**文本段落**
□ □ □ □ □ □ □
同時,奧爾科特在日記中也表達出對於“勞動創造幸福”學說的堅定信念。像克里斯蒂一樣,她時常採用“忙碌的蜜蜂”這一意象形容自己快樂生活的狀態。1868年她寫道,“我在我的小屋子裡過着忙碌又開心的日子”,回憶起一年前,她說,“生日快樂,雖然我沒有禮物,但我身體健康,而且工作繁忙”。在她看來,“忙碌”幾乎必然和幸福快樂聯繫在一起。而她本人也一再選擇通過勞動(寫作)將自己從情感困境中拯救出來。比如她在此前的一則日記中寫道:“我發現當我感到失望或疲倦時,腦袋和雙手才是我的救贖……謝天謝地!終於償清了債務。”
長大以後,奧爾科特明白自己的定位既不屬於有閒階級也不屬於勞工階級。她“只是一位可憐的女人,將寫作視為一種體面的職業,為供養家庭而賺錢”。1870年代,《小婦人》獲得的巨大經濟效益讓奧爾科特步入有閒階級,但並沒有使她停止掙錢。在此以後,憑借源源不斷的版稅和稿酬,她不僅支付了全部家庭賬單——包括購置房屋,送妹妹梅(May)去巴黎學習藝術,不定期向慈善機構捐款,而且將部分資產委托銀行家親戚代為理財。
或許正是由於家庭(傳記作家稱之為“奇特的一家人”)長期背負的巨大經濟壓力,使得奧爾科特形成了“勤勞”的習慣。成名後的奧爾科特無暇享受《小婦人》帶來的巨大收益,而是繼續埋首工作,一刻也不放鬆。據說她每天堅持長時間工作,有時一天能連續寫14個小時。以1871年為例,當年她總共賺取7,654美元,卻還在超負荷工作,以至於第二年在創作《工作》時拇指永久癱瘓。她在日記中寫道:“忙於《工作》,一次性寫下三頁油印紙,比徹、羅伯茨和來自倫敦的洛都想馬上要到成稿……這就是我拇指癱瘓的原因,這使我餘生都沒辦法工作。”——在評論家看來,這一事件無疑極具反諷意味。
□ □ □ □ □ □ □
**所示資料**

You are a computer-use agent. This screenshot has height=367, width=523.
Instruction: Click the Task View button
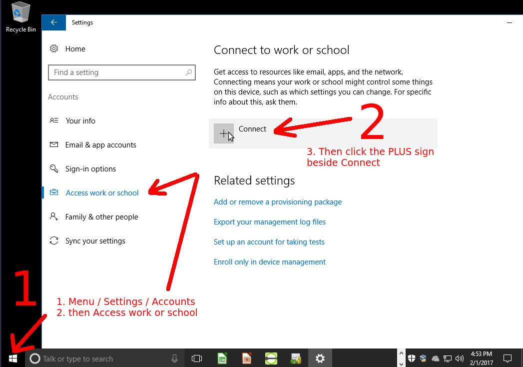point(197,358)
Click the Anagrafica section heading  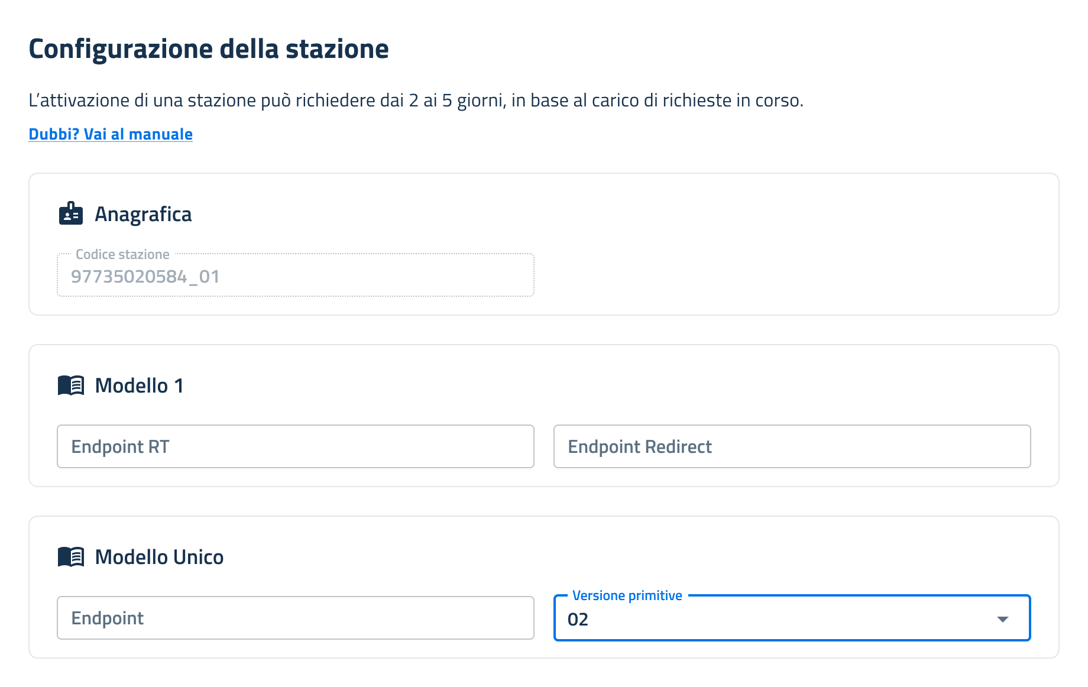[143, 214]
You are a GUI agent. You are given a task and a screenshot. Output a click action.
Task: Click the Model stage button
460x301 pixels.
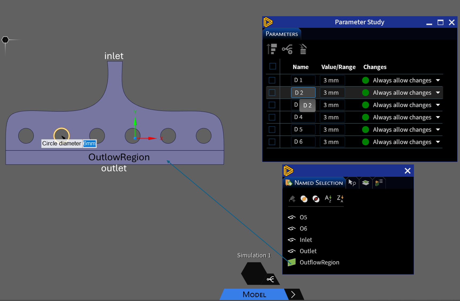click(254, 295)
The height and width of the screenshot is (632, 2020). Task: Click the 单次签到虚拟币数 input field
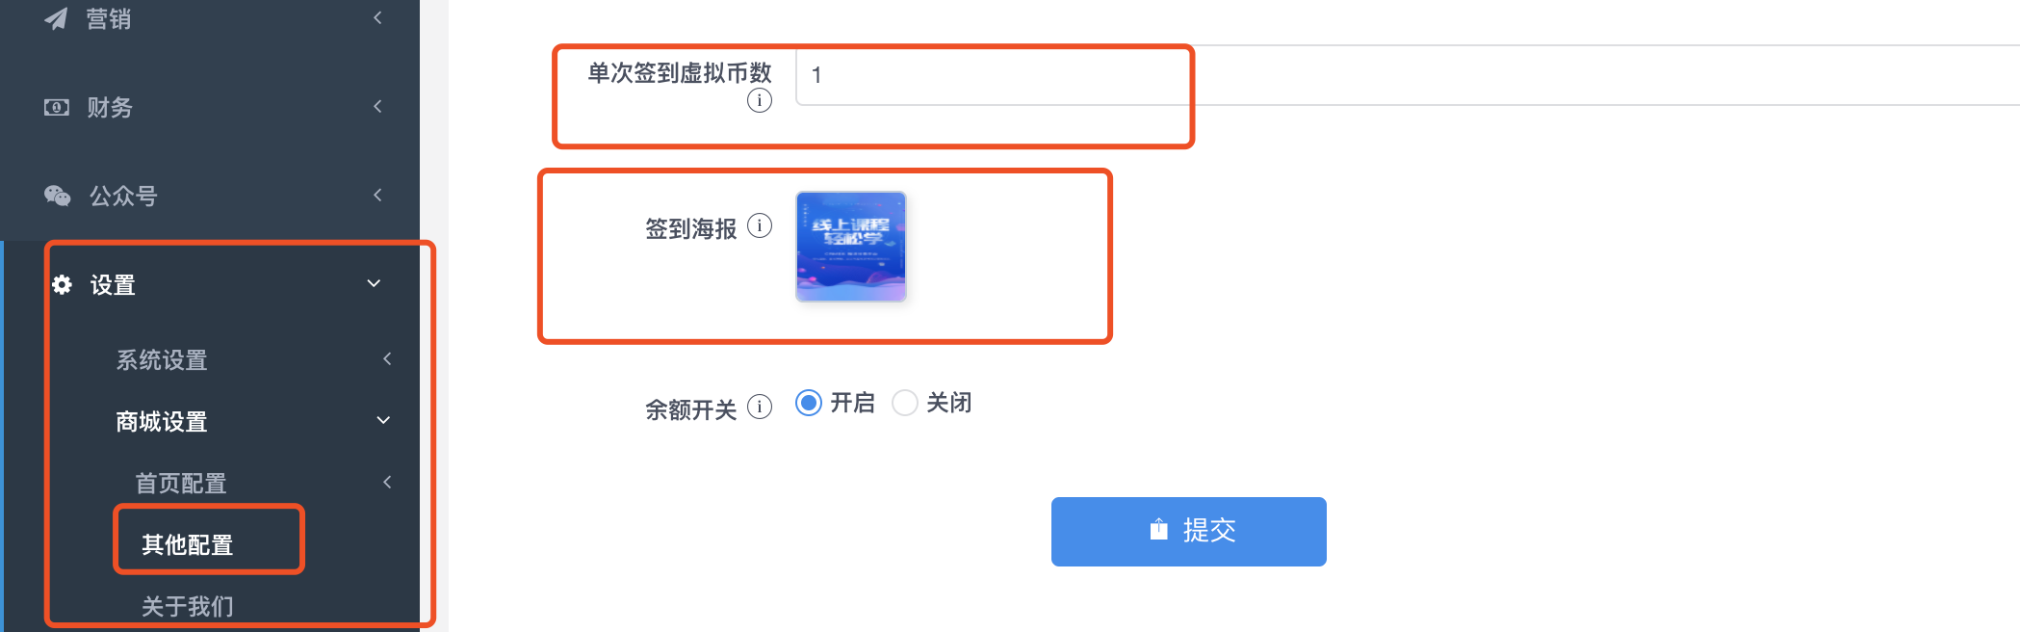[x=1408, y=75]
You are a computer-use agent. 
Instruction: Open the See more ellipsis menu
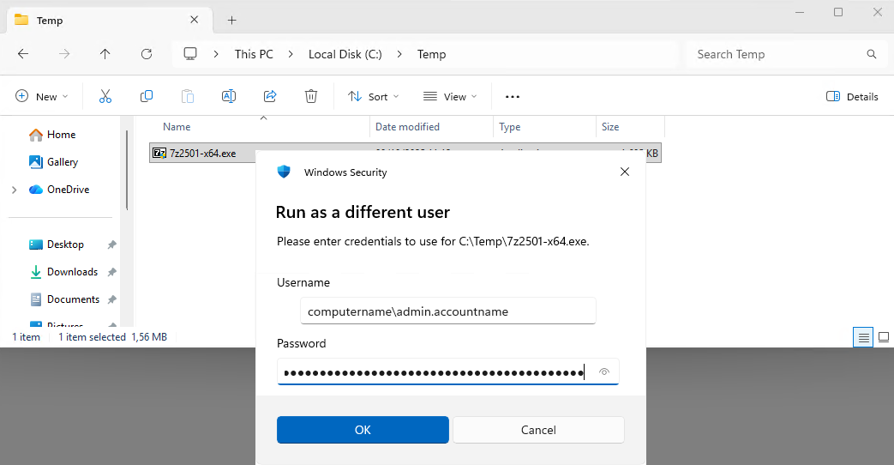(513, 97)
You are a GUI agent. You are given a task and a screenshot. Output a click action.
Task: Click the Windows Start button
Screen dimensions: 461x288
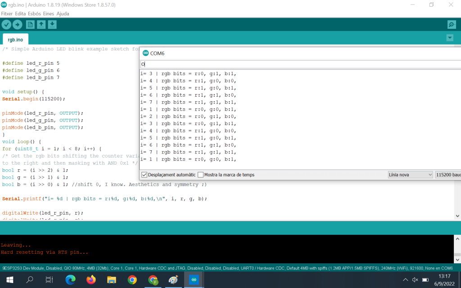tap(9, 279)
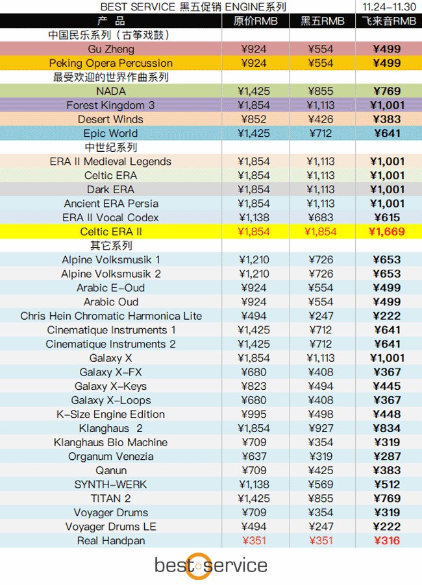The height and width of the screenshot is (585, 422).
Task: Click the red ¥1,669 price
Action: [388, 232]
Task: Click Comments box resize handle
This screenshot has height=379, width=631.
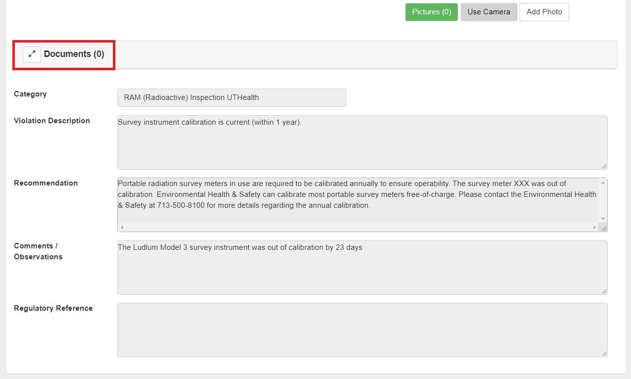Action: click(604, 291)
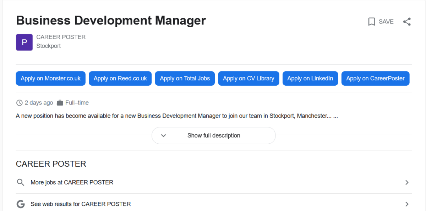Click the clock icon beside 2 days ago
Screen dimensions: 426x211
(x=20, y=103)
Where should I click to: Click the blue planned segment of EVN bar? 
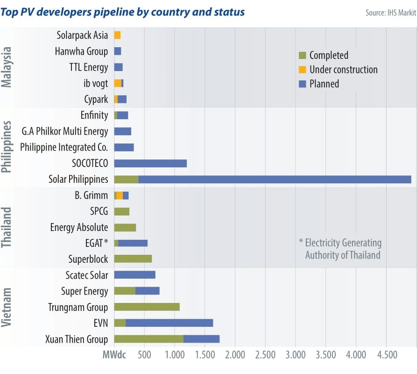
□ □ □ □ □ □ □
**待解問題**
1. 請根據關於奧爾科特的文本段落，列出她日記中提到想馬上要到《工作》成稿的所有人。
2. 請從關於奧爾科特的文本段落最後一句之後接著續寫下去。

**回答清單**
1. 比徹、羅伯茨、來自倫敦的洛

2.
讓奧爾科特陷於“癱瘓”的寫作,除了《小婦人》系列小說和報刊登載的短篇故事,還有大量“鮮為人知”的驚悚小說,通常以巴納德(A. M. Barnard)筆名發表。對於這類純粹旨在賺錢的“哥特式”小說——總數高達38部,題材則涉及間諜、仇殺、吸毒甚至異裝癖,可謂無所不包(單從《面具之後》、《天才畸人》、《雙面生活》、《黑暗中的耳語》、《我的神秘女郎》等標題便不難想象其內容)——奧爾科特聲稱“它們都是垃圾,如果我繼續寫的話,它們會變得更垃圾,因為每一個都比前一個更煽情。我之前太盲目了,為了賺錢,傷害自己也傷害了別人。我知道這樣,因為我無法冷靜地讀這些東西,太令人感覺羞恥了”。在現實生活中,她小心翼翼地掩蓋真相,並在臨終前焚毀與編輯書商往來的所有記錄——直到1940年代,這一“雙面寫作”的歷史懸案方始告破。文學史上這類“雙面”作家並非個例,但像奧爾科特掩蓋得如此之好,堪稱絕無僅有。對她而言,保持嚴肅作家的形象在文學市場可能帶來更大收益。
奧爾科特忘我的工作一方面出於家庭責任感(父親誇她是“忠於職守的女兒”),一方面也可以被視為一種迷戀——仿佛“工作”一詞被粘貼在蜜蜂的翅膀之上。對於女作家而言,她非常規的成長歷程——自幼父親拿她做試驗品,以便了解“人性”;常年忍受饑寒交迫,很大程度上依賴親友施舍(愛默生是最大的“施主”);緊張的財務狀況和清教文化氛圍都迫使她成為名副其實的工作狂。1886年10月16日,奧爾科特正經歷一種致命的病痛的折磨,她寫信給邦德姨媽(Aunt Bond):“這麼長時間以來我都是推動這個家庭運作的輪轂(hub),所以很難學會‘不去做事’”。生病狀態下,她頗感失落,因為她發現自己很難丟棄養家餬口的重擔。對於奧爾科特而言,無法工作等於死刑,生病就是失敗,失去勞動的酬勞更讓她感到惶恐不安。因此,如何平衡工作和閒暇,以此來尋求一個介於自我享樂和承擔家庭責任的中間地帶,乃是奧爾科特時常掛心的問題。從這個意義上說,《工作》書寫的不僅僅是一個女性通過克服性別偏見走向成功的故事,它也為中產階級(以及中下層)的讀者重新定義了勞動和閒暇這兩個概念,並對19世紀流行的工作倫理提出了質疑。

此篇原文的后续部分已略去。